Step 1: Understanding the Question:
The problem asks for the pH of an acidic mixture after dilution. We need to calculate the total amount of \(H^+\) ions contributed by each strong acid and then find the final concentration.
Step 2: Detailed Explanation:
Step A: Calculate millimoles of \(H^+\) from \(HCl\).
\(HCl\) is a monoprotic acid.
Millimoles = Molarity \(\times\) Volume = \(0.1 \times 100 = 10 \text{ mmol}\).

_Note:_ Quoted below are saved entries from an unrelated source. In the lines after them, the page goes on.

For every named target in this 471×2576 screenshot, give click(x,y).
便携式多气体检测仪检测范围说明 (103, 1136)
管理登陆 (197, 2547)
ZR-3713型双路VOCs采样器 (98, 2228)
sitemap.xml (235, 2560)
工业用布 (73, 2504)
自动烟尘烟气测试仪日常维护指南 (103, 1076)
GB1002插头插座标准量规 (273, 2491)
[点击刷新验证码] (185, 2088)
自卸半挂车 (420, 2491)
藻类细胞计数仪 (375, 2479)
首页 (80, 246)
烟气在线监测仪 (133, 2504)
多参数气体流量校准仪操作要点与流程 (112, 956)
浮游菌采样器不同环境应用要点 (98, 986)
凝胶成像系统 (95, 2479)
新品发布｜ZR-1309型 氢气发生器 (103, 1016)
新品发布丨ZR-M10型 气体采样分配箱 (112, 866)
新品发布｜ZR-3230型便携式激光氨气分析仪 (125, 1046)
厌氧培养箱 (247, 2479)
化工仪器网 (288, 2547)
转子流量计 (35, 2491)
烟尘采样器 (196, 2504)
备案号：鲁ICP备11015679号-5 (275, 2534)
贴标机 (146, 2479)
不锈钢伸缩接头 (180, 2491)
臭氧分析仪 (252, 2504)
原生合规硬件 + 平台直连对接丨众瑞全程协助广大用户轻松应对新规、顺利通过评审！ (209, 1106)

Step B: Calculate millimoles of \(H^+\) from \(H_2SO_4\).
\(H_2SO_4\) is a diprotic acid (releases \(2 H^+\) per molecule).
Millimoles of \(H_2SO_4 = 0.05 \times 100 = 5 \text{ mmol}\).
Millimoles of \(H^+ = 2 \times 5 = 10 \text{ mmol}\).
Step C: Find total millimoles of \(H^+\) in the mixture.
Total \(H^+ = 10 \text{ (from HCl)} + 10 \text{ (from } H_2SO_4) = 20 \text{ mmol}\).
This is equivalent to 0.02 moles.
Step D: Find the final molarity after dilution.
Final Volume (\(V\)) = 2.0 Liters.
Molarity of \(H^+ = \text{Moles} / \text{Volume} = 0.02 / 2.0 = 0.01 M\).
This can be written as \(10^{-2} M\).
Step E: Calculate the pH.
\(pH = -\log[H^+] = -\log(10^{-2}) = 2\).
Step 3: Final Answer:
The pH of the resulting solution is 2.